(Stored data entries)
· · ·

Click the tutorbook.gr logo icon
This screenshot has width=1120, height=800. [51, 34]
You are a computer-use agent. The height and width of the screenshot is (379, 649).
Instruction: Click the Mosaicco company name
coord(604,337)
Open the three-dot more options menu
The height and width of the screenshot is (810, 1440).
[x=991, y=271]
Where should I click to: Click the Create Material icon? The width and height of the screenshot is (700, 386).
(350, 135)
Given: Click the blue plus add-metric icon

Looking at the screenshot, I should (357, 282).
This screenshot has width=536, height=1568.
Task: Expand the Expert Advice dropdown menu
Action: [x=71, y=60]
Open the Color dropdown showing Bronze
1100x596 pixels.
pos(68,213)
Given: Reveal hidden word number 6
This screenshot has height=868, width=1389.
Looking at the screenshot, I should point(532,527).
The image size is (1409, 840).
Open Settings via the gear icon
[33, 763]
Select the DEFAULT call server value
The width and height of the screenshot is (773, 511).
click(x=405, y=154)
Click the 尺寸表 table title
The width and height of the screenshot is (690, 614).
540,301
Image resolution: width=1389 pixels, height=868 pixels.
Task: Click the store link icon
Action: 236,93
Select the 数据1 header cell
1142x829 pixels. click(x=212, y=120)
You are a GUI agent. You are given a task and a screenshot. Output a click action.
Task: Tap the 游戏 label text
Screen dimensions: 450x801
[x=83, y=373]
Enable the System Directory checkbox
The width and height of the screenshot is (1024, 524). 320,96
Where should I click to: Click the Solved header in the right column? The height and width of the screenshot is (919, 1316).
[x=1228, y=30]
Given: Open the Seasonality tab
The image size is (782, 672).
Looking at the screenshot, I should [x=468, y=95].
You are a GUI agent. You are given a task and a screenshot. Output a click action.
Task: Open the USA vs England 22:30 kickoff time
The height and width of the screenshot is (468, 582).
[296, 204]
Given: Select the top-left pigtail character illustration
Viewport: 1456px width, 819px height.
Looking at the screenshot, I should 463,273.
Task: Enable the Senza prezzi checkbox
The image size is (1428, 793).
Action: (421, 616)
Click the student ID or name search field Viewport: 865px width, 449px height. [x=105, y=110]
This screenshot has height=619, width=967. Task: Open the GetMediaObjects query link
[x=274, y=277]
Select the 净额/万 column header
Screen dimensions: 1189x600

· · ·

* **Exercise goal**
Above are some records. Print them all exactly.

* **Worked solution**
Click the tutorbook.gr logo icon
This screenshot has width=1120, height=800. [51, 34]
You are a computer-use agent. The height and width of the screenshot is (379, 649).
Instruction: Click the Mosaicco company name
coord(604,337)
Open the three-dot more options menu
The height and width of the screenshot is (810, 1440).
[x=991, y=271]
Where should I click to: Click the Create Material icon? The width and height of the screenshot is (700, 386).
(350, 135)
Given: Click the blue plus add-metric icon

Looking at the screenshot, I should (357, 282).
This screenshot has width=536, height=1568.
Task: Expand the Expert Advice dropdown menu
Action: [x=71, y=60]
Open the Color dropdown showing Bronze
1100x596 pixels.
pos(68,213)
Given: Reveal hidden word number 6
This screenshot has height=868, width=1389.
Looking at the screenshot, I should point(532,527).
The image size is (1409, 840).
Open Settings via the gear icon
[33, 763]
Select the DEFAULT call server value
The width and height of the screenshot is (773, 511).
click(x=405, y=154)
Click the 尺寸表 table title
The width and height of the screenshot is (690, 614).
540,301
Image resolution: width=1389 pixels, height=868 pixels.
Task: Click the store link icon
Action: 236,93
Select the 数据1 header cell
1142x829 pixels. click(x=212, y=120)
You are a GUI agent. You are given a task and a screenshot. Output a click action.
Task: Tap the 游戏 label text
Screen dimensions: 450x801
[x=83, y=373]
Enable the System Directory checkbox
The width and height of the screenshot is (1024, 524). 320,96
Where should I click to: Click the Solved header in the right column? The height and width of the screenshot is (919, 1316).
[x=1228, y=30]
Given: Open the Seasonality tab
The image size is (782, 672).
Looking at the screenshot, I should [x=468, y=95].
You are a GUI agent. You are given a task and a screenshot. Output a click action.
Task: Open the USA vs England 22:30 kickoff time
The height and width of the screenshot is (468, 582).
[296, 204]
Given: Select the top-left pigtail character illustration
Viewport: 1456px width, 819px height.
Looking at the screenshot, I should 463,273.
Task: Enable the Senza prezzi checkbox
The image size is (1428, 793).
Action: (421, 616)
Click the student ID or name search field Viewport: 865px width, 449px height. [x=105, y=110]
This screenshot has height=619, width=967. Task: Open the GetMediaObjects query link
[x=274, y=277]
Select the 净额/万 column header
Screen dimensions: 1189x600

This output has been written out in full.